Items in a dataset
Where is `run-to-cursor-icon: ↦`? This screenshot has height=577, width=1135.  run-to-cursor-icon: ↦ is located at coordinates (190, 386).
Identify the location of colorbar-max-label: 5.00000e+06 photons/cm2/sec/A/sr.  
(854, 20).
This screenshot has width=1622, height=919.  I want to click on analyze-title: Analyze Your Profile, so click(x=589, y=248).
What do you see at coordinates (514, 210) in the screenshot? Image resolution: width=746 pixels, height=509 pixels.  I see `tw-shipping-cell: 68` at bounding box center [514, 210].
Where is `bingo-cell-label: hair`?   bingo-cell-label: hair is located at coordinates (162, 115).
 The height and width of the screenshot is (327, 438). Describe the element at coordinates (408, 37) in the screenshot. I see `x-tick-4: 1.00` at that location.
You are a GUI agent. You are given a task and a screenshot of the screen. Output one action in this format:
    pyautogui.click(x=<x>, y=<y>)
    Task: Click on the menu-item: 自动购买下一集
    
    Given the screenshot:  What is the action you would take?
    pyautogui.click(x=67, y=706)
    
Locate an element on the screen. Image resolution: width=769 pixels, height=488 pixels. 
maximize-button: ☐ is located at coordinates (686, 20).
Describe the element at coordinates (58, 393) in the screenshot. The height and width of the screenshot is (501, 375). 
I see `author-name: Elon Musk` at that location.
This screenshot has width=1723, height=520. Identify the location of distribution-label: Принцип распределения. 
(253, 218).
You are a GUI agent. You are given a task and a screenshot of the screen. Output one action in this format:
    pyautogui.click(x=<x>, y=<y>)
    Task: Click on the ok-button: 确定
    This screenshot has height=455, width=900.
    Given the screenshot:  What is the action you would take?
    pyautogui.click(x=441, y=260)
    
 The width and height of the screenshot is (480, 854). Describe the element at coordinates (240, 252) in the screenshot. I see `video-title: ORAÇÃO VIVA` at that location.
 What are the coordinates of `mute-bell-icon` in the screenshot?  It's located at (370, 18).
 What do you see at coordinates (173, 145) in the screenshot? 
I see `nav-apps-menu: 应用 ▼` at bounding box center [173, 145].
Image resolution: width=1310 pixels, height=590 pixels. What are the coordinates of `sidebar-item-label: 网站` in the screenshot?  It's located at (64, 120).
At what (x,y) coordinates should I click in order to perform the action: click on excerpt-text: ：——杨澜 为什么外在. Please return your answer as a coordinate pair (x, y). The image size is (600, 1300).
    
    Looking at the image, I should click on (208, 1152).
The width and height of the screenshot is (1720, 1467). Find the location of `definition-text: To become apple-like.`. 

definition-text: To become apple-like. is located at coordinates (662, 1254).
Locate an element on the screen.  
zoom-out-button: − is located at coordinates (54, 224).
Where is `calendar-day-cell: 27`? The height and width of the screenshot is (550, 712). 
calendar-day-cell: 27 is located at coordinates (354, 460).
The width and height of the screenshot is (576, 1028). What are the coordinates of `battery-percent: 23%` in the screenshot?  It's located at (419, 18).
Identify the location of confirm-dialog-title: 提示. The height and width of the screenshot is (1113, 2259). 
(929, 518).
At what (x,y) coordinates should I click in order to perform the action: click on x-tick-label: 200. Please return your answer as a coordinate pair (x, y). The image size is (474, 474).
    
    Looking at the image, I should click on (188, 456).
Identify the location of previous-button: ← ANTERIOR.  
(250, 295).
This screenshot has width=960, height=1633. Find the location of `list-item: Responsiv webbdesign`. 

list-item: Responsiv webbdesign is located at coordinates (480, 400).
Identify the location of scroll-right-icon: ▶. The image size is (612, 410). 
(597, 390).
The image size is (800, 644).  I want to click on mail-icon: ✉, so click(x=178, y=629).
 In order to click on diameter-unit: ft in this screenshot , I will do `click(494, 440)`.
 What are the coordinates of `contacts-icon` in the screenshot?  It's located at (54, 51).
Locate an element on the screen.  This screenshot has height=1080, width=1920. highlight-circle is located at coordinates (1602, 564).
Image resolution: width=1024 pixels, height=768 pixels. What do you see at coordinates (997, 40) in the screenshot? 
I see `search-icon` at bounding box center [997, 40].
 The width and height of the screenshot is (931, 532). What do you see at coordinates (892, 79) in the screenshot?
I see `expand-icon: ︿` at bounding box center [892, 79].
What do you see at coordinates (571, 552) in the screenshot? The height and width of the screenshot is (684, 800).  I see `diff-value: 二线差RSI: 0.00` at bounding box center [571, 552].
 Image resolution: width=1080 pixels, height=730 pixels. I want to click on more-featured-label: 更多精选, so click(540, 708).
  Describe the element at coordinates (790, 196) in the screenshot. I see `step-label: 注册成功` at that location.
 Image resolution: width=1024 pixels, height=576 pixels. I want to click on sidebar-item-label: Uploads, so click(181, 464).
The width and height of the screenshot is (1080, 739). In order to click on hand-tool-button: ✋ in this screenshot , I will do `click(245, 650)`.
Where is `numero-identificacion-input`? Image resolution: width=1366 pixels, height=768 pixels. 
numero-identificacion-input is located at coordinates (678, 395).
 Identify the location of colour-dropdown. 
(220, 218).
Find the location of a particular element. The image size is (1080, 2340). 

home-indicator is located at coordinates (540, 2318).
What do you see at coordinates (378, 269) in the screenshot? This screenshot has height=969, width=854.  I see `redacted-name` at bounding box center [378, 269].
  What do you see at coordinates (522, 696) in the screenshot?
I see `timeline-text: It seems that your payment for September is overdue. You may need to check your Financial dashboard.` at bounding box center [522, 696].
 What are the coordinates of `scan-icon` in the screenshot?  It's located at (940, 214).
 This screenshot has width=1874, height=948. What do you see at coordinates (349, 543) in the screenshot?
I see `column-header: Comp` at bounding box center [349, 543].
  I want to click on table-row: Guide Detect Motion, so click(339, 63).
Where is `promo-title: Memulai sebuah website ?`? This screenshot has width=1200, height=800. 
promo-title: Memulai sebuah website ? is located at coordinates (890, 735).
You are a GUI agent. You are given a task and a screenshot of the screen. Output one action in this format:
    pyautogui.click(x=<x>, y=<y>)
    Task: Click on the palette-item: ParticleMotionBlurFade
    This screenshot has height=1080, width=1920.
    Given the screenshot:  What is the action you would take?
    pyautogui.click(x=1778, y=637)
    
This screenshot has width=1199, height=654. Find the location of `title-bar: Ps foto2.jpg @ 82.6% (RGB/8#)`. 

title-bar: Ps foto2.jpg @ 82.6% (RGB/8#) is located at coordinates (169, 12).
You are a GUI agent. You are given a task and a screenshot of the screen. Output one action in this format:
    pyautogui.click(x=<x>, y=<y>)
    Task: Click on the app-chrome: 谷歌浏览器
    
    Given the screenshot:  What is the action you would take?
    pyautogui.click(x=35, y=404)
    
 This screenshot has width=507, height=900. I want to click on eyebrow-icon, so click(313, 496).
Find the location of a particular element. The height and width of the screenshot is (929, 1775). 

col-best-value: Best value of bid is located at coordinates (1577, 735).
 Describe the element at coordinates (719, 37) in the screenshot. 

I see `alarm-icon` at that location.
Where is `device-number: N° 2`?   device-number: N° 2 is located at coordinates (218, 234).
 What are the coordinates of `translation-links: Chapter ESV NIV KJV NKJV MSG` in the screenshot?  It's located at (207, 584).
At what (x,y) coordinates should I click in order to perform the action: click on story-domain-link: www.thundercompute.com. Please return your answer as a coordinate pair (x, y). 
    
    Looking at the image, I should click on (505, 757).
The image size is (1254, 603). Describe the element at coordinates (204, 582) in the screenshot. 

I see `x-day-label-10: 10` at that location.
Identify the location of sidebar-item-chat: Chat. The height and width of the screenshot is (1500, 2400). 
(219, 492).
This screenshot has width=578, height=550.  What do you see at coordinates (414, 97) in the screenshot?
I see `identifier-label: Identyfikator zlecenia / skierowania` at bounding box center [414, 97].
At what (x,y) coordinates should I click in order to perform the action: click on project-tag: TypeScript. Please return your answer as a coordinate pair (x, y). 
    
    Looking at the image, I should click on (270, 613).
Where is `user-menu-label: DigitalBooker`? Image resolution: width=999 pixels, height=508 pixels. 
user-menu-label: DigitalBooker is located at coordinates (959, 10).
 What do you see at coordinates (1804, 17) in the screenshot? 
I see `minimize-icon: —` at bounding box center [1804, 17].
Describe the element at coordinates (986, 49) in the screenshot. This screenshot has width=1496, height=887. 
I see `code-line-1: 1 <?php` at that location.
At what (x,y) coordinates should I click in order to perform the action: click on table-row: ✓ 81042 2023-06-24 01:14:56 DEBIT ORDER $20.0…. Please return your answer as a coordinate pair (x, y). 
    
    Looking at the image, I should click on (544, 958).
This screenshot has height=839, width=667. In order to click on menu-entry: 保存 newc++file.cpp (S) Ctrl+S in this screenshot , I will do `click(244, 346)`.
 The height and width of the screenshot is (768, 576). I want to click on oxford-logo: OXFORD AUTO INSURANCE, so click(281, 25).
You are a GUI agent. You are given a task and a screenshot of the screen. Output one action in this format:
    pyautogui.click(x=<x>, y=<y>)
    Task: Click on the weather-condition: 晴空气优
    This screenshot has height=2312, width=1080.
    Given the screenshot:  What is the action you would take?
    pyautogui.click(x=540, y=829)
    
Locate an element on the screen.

-- INSTRUCTION --
Count the lines in the items above that contain the word "will". Reply with the number alone.

-- ANSWER SPACE --
3